Lorsque Ruchika a découvert qu’elle était enceinte de son deuxième enfant, en octobre 2021, elle n’aurait pas pu imaginer qu’elle se retrouverait, quelques heures avant l’accouchement, dans une file d’attente de distribution bondée, implorant du carburant pour se rendre à l’hôpital.
« La majorité de la foule était sympathique », se souvient Ruchika. « Les autorités m’ont permis d’acheter le carburant dont j’avais besoin après avoir examiné mes documents médicaux pour confirmer mon histoire, mais il y en avait encore quelques-uns qui nous criaient dessus. »
Les femmes enceintes au Sri Lanka se retrouvent dans un monde qui était inimaginable il y a quelques mois à peine. La crise sape de manière critique les services de santé sexuelle et reproductive, y compris les soins de santé maternelle et l’accès à la contraception, et les services de prévention et de réponse à la violence sexiste ont également été compromis.
Les patients invités à fournir du matériel médical
Ruchika s’est rendue à l’hôpital le lendemain de sa pénible attente pour le carburant, juste à temps pour accoucher. Mais le carburant n’était pas sa seule préoccupation.
Deux mois avant la date prévue de son accouchement, Ruchika a appris qu’on demandait aux femmes de fournir des gants, des lames et d’autres matériaux de base nécessaires à un accouchement en toute sécurité lorsqu’elles se rendaient à l’hôpital public pour accoucher. « L’hôpital était épuisé et n’avait aucun moyen de reconstituer ses stocks », se souvient Ruchika.
Elle était terrifiée. « J’ai immédiatement appelé mon médecin et je lui ai demandé si le matériel était disponible et si j’avais également besoin de faire des préparations. « Nous avons le matériel pour l’instant », c’est ce qu’il m’a dit », a-t-elle déclaré. « Mais il ne pouvait me donner aucune assurance sur ce que serait la situation dans deux mois pour mon accouchement. J’étais inquiète de la gravité des choses, alors j’ai demandé deux fois à mon médecin si mon bébé pouvait être accouché en toute sécurité, même s’il avait deux mois d’avance.
Le médecin a refusé, invoquant des risques pour la santé du bébé. « Il m’a assuré que tant que j’arriverais à l’hôpital à temps, il s’assurerait que nous étions tous les deux en bonne santé – mais même cela a été une telle lutte. »
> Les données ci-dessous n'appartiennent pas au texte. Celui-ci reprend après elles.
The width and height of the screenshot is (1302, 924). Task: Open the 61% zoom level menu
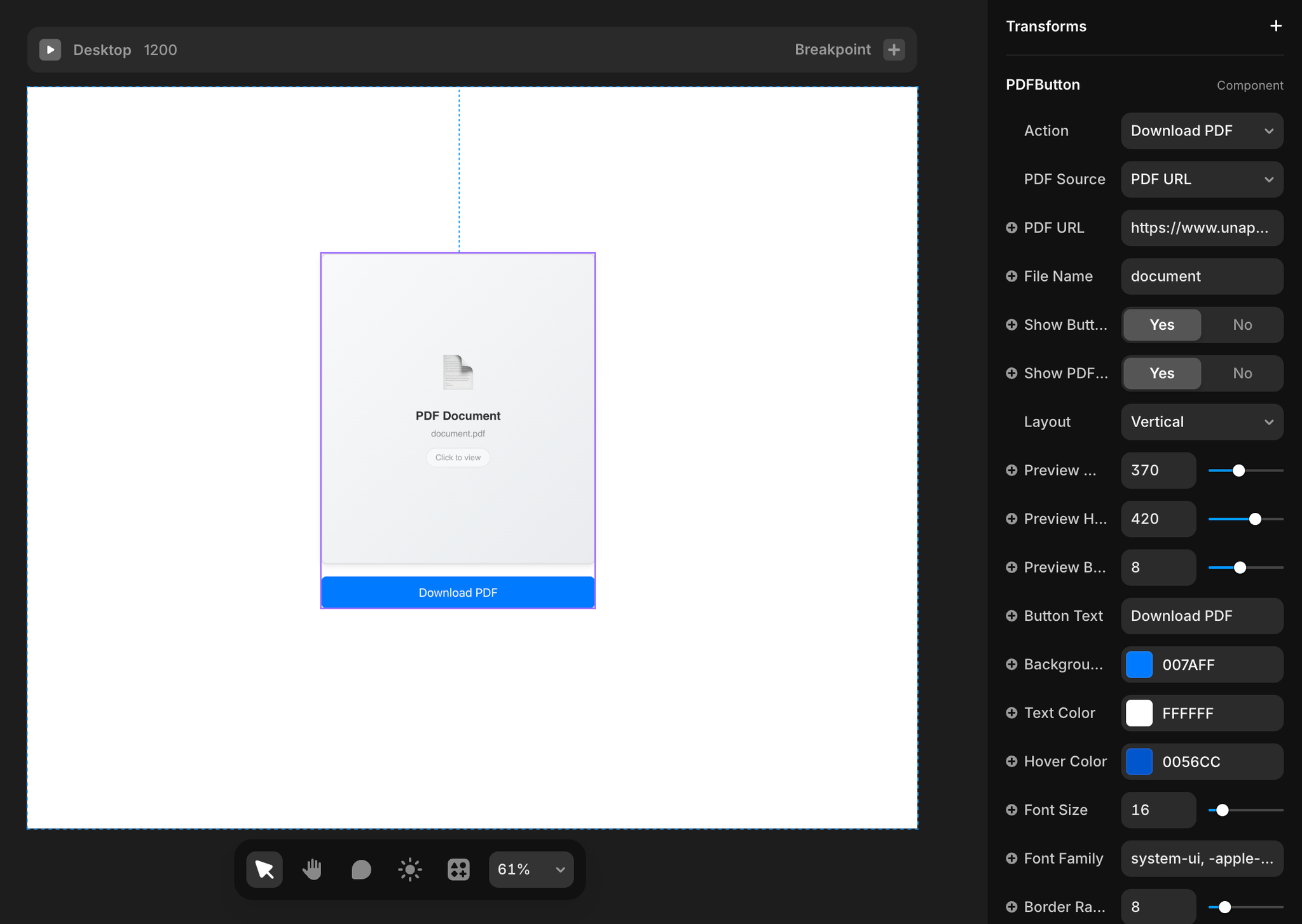(531, 869)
Elle a fini par s’inquiéter non seulement de son propre accès au carburant, mais aussi de celui du personnel hospitalier. « La semaine avant mon accouchement, mon mari a posé des questions sur l’état du carburant de mon médecin parce que nous avions entendu tant d’histoires de médecins et d’infirmières incapables de se présenter au travail à cause de la crise du carburant », a-t-elle déclaré.
Appel de fonds
La famille de Ruchika continue de lutter. Lorsque sa fille de quatre ans et demi est tombée malade, ils ont dû se rendre dans six pharmacies pour trouver le nébuliseur dont elle avait besoin. Et des semaines après l’accouchement, Ruchika a bien dépassé la date à laquelle elle devait se faire retirer ses points de suture. Elle attend que son médecin lui fasse savoir quand elle peut entrer. À l’heure actuelle, le médecin est tenu d’économiser le carburant limité dont il dispose pour voyager uniquement lorsque l’un de ses autres patients entre en travail actif.
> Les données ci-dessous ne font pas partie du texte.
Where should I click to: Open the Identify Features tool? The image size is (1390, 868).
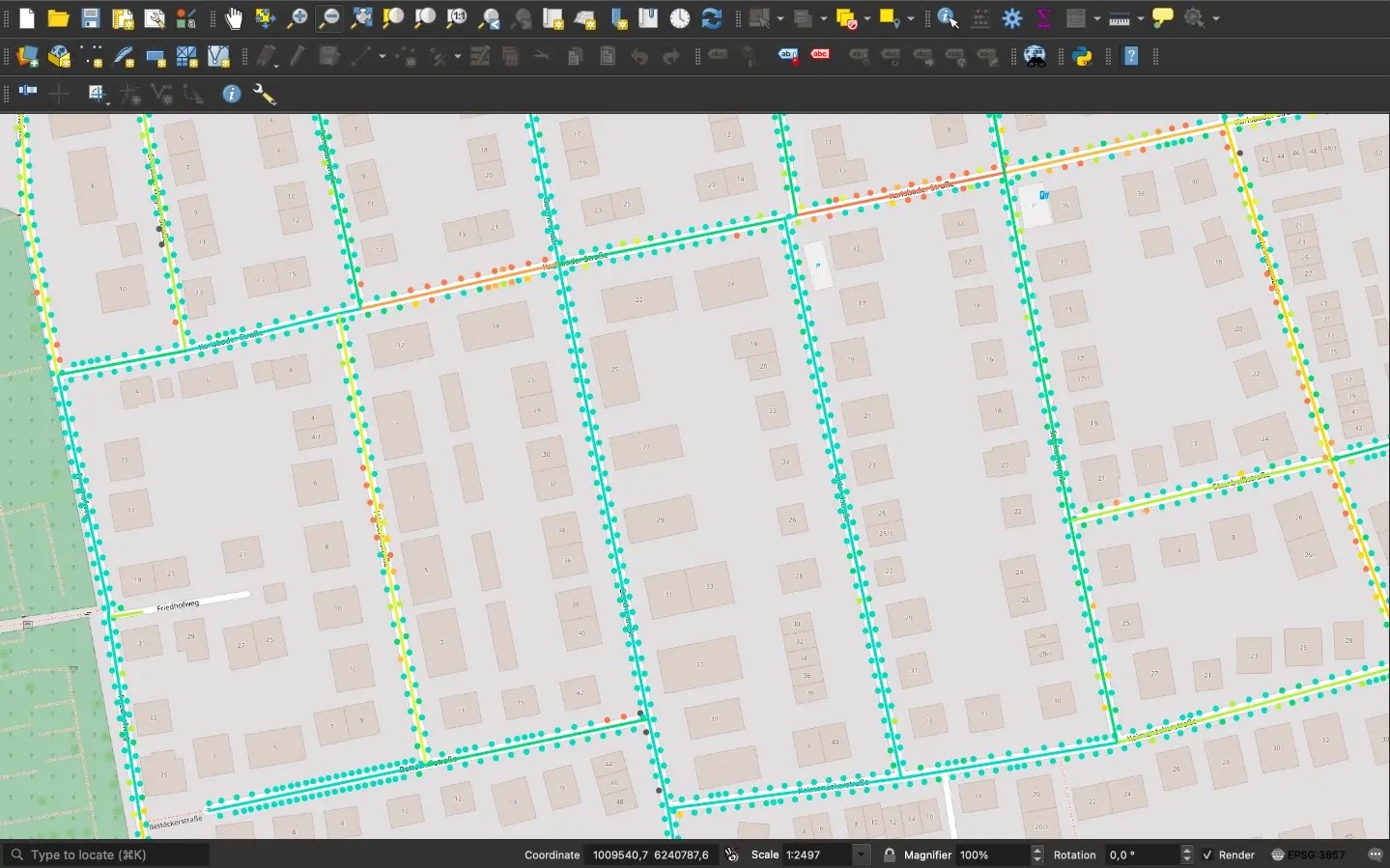947,18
« La crise économique actuelle a des conséquences considérables sur la santé, les droits et la dignité des femmes et des filles », a déclaré le Dr Natalia Kanem, directrice exécutive de l’agence des Nations Unies pour la santé sexuelle et reproductive, l’UNFPA. « À l’heure actuelle, notre priorité est de répondre à leurs besoins uniques et de garantir leur accès à des services de santé et à un soutien vitaux.
On estime que 215 000 femmes sri-lankaises sont actuellement enceintes, selon les données du ministère sri-lankais de la santé, dont 11 000 adolescentes, et environ 145 000 femmes accoucheront au cours des six prochains mois.
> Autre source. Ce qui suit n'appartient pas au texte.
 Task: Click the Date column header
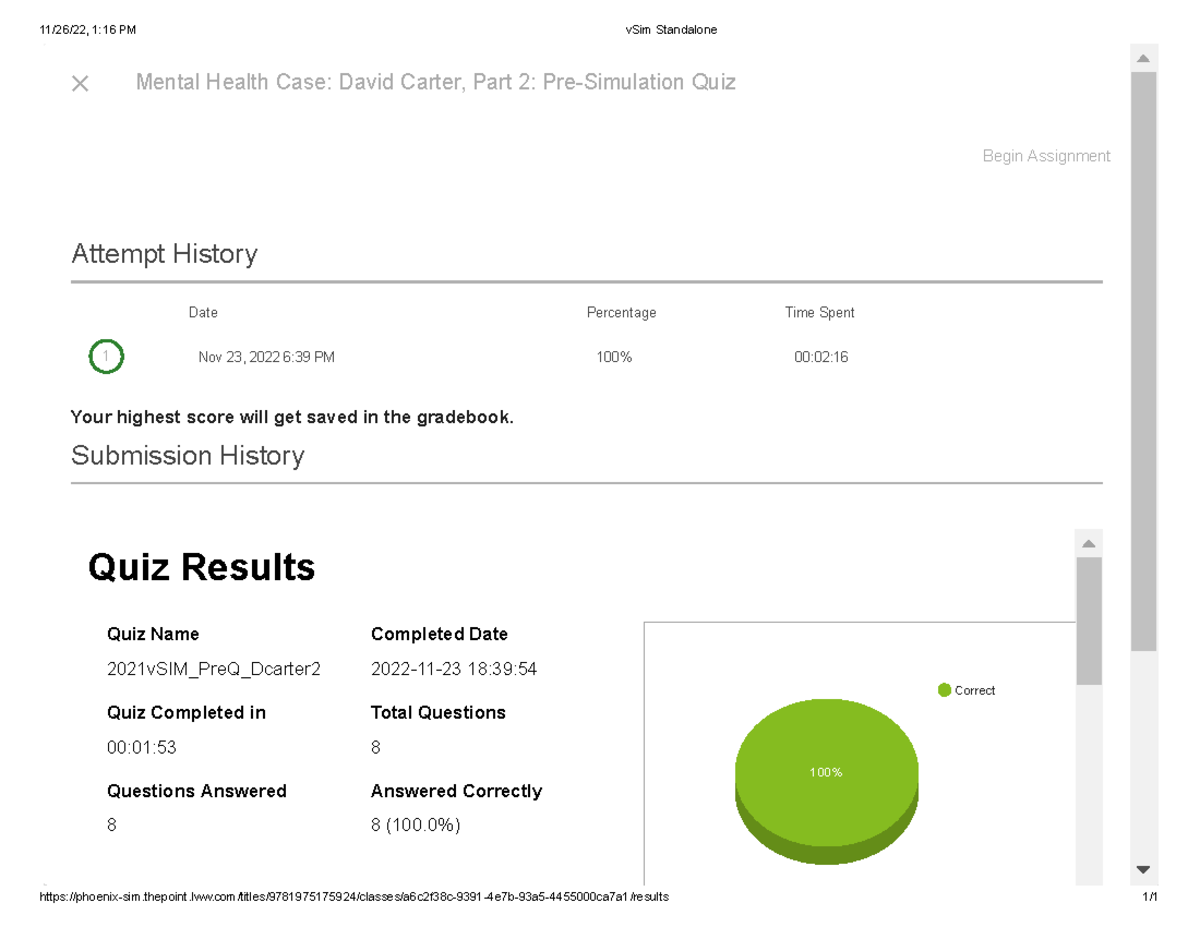[203, 313]
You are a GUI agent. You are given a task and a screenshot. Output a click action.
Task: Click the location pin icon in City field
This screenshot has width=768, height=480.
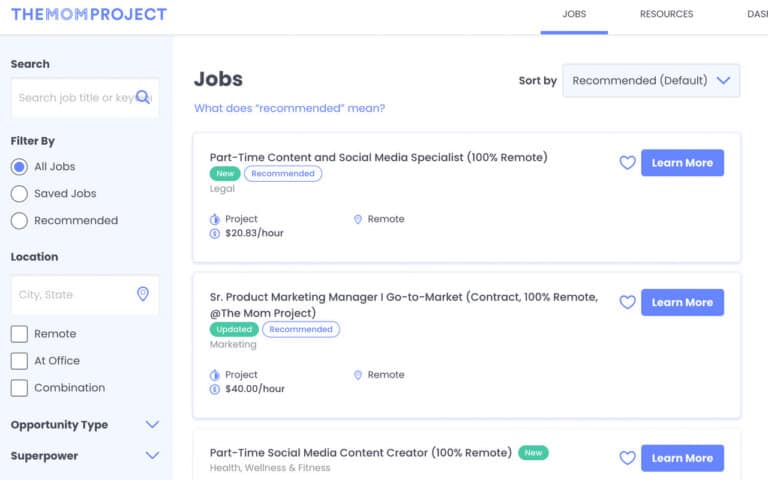pyautogui.click(x=143, y=294)
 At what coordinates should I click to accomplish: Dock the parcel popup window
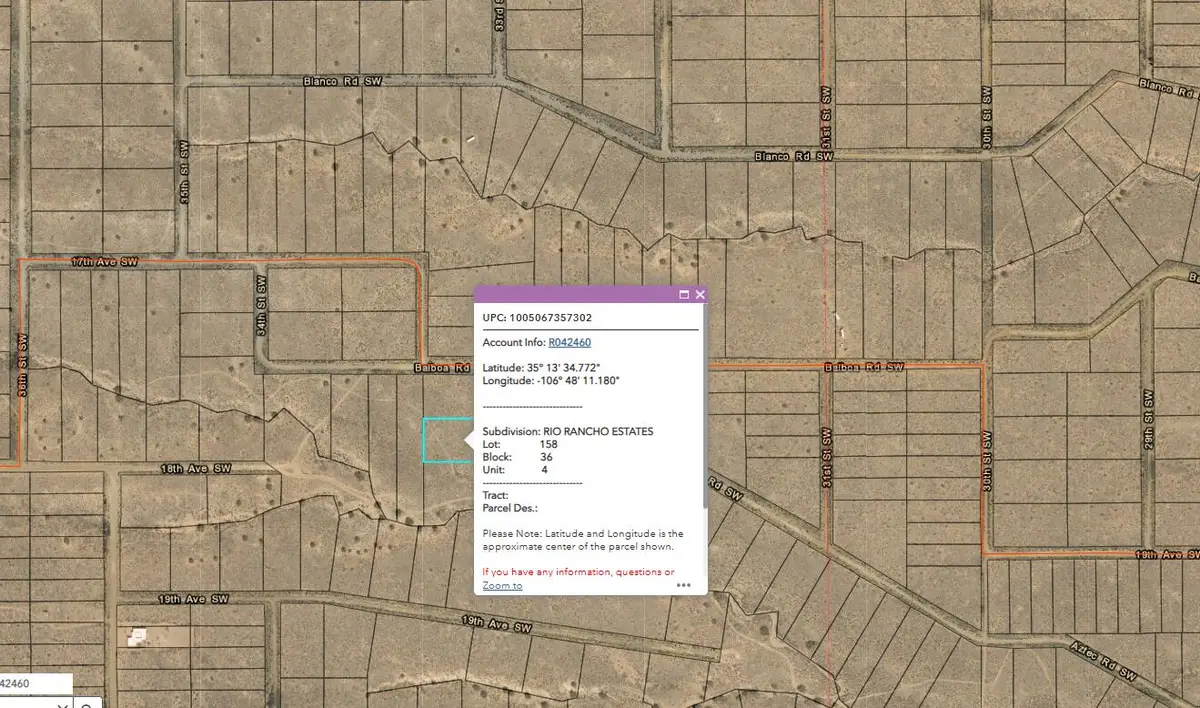[686, 295]
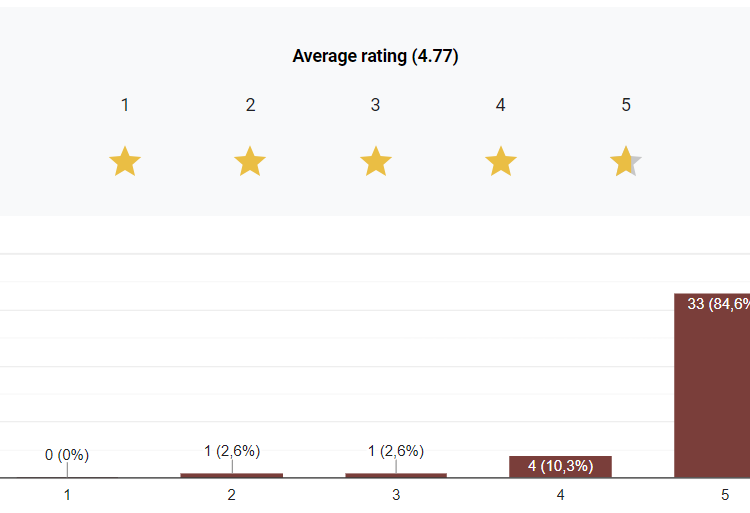Click x-axis label 1 below the chart
The width and height of the screenshot is (750, 513).
pos(67,495)
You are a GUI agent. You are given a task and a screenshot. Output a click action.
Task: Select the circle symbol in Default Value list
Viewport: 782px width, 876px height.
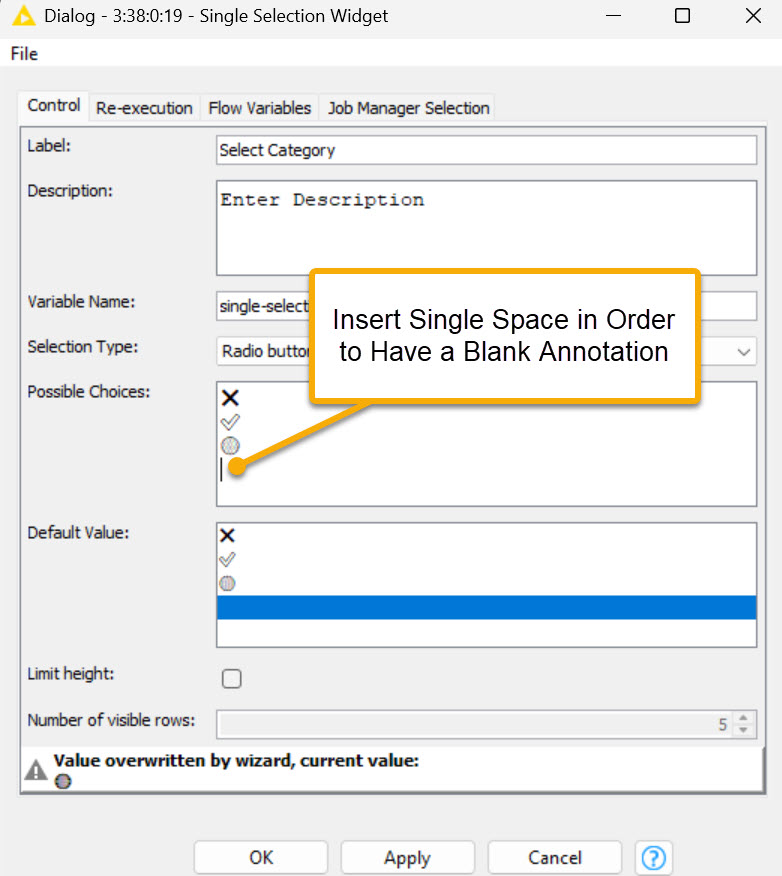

L’UNFPA lance un appel de 10,7 millions de dollars pour répondre d’urgence aux besoins de santé sexuelle et reproductive et aux besoins de protection des femmes et des filles au Sri Lanka. Ce financement servirait à l’achat de médicaments, d’équipements et de fournitures vitaux, y compris des fournitures pour la gestion clinique du viol et des services pour les victimes de violence domestique.
Il fournirait également 10 000 kits d’accouchement, de maternité et de dignité et fournirait à plus de 37 000 femmes une aide sous forme de bons en espèces pour les services de santé reproductive, élargirait les services aux victimes de violence et soutiendrait 1 250 sages-femmes.
Pourtant, avec les problèmes d’infrastructure et de transport, l’accouchement pourrait rester une perspective potentiellement mortelle pour ceux qui n’ont pas accès à des soins médicaux qualifiés.